IMRF employer rates are on a "two-year lag." For example, IMRF sent 2016 information to its external actuaries in 2017, and the actuaries used that information to calculate the 2018 employer contribution rates.

Between 1982 (when IMRF first received authority to invest broadly in the market) through 2016, IMRF has earned a total fund annualized return of 9.38%.

IMRF Investment of Assets

Unlike a private investor who has a limited investment timeline, such as 10, 20, or 30 years, IMRF has an infinite investment time horizon. We are investing for the 20-year-old who joined IMRF in 2016, as well as the 67-year-old who will retire later this year.

IMRF hires and monitors 81 professional firms that invest IMRF assets. Our diversified investment strategy results in steady and responsible returns. IMRF investments include both U.S. and international stock; fixed income; real estate; and alternative investments like private equity, agriculture, and timberland. IMRF also holds cash in reserve to fund benefit payments.

The Full Funding Goal

IMRF's goal is to be 100% funded, which means we have all the money on hand that we will ever need to pay for the benefits of current and future retirees.
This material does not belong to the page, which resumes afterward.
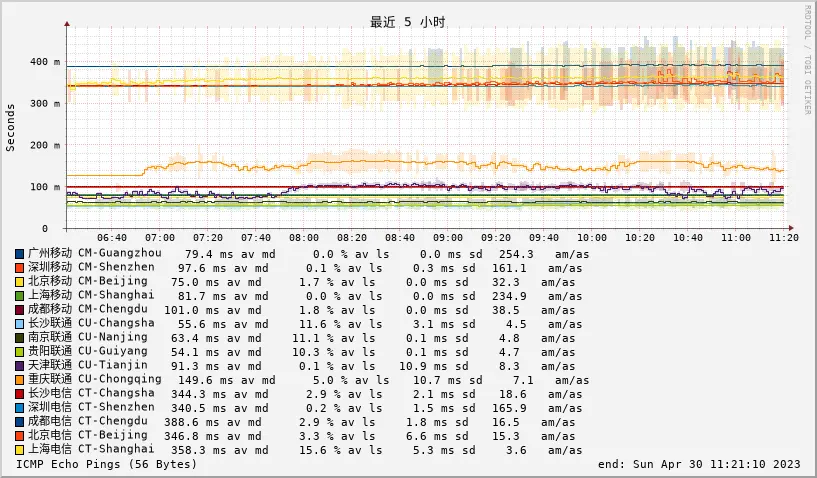
Task: Select the CM-Beijing red legend swatch
Action: click(19, 282)
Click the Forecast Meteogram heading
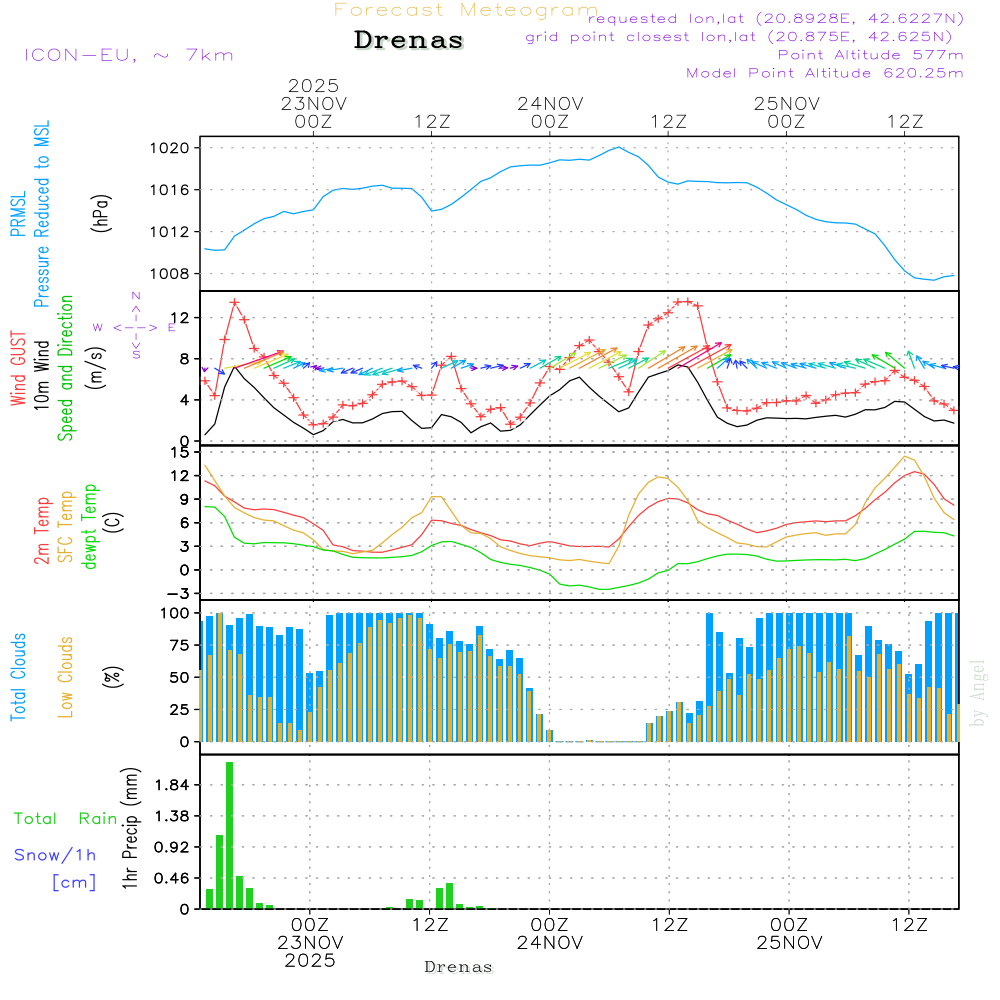 [466, 10]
IMRF is about 97% funded, which makes IMRF the best-funded statewide retirement system in Illinois. We were about 100% funded prior to the recession, and our long-term goal is to reach 100% funded status. Our "annuitant reserve," the account IMRF uses to pay benefits to current retirees, is always kept 100% funded.

IMRF Pension Dollar

Achieving 100% funding status is good public policy. Studies have shown that better funded plans earn higher returns on their investments. Higher returns on investments translate to lower employer contribution rates and less cost to taxpayers. With full funding, current taxpayers pay for the benefits of municipal workers that are providing services to them. If a plan is underfunded, future generations must pay for the benefits of municipal workers that are no longer providing municipal services.

IMRF Participants

As of December 31, 2016, 2,987 units of local government participated in IMRF. Government types include cities (not Chicago), villages, townships, school districts (not the certified staff), counties (not Cook), fire protection districts, library districts, park districts, and more.

As of December 31, 2016, 175,019 active members, 112,604 inactive members, and 123,206 retirees participated in IMRF.

The IMRF Pension

Most IMRF members participate in IMRF's Regular plan. A Regular Tier 1 member needs at least eight years to vest (be eligible) to receive an IMRF Regular plan pension. The earliest age a Regular Tier 1 member can receive a pension is age 55 (reduced) and age 60 (full pension).

On April 14, 2010, the governor signed Senate Bill 1946 (Public Act 96-0889). This new law created a second tier of IMRF benefits for members who are first enrolled in IMRF's Regular Plan on or after January 1, 2011.

The earliest age a Regular Tier 2 member can receive a pension is age 62 (reduced) and age 67 (full pension) The pension amount is calculated by a formula that includes the member's years of service credit and an average of the member's final salary.

This new law does not affect members currently participating in IMRF or members who ever participated in IMRF or in a reciprocal system prior to the effective date of this legislation. These members remain in Tier 1.

This new law made no changes to benefits payable to current or future members of IMRF's Sheriff's Law Enforcement Personnel (SLEP) plan.

Tier 2 lowers the cost of an IMRF pension and saves money for Illinois taxpayers. The cost to provide a Tier 2 Regular Plan IMRF pension is 41% less than a Tier 1 Regular Plan IMRF pension. More than 50,000 IMRF members participate in Tier 2. IMRF estimates that half of its membership will participate in a Tier 2 plan by 2021.

IMRF is established by Article 7 of the Illinois Pension Code (40 ILCS 5/7). To change IMRF's benefits, the Illinois General Assembly must pass legislation changing the Pension Code.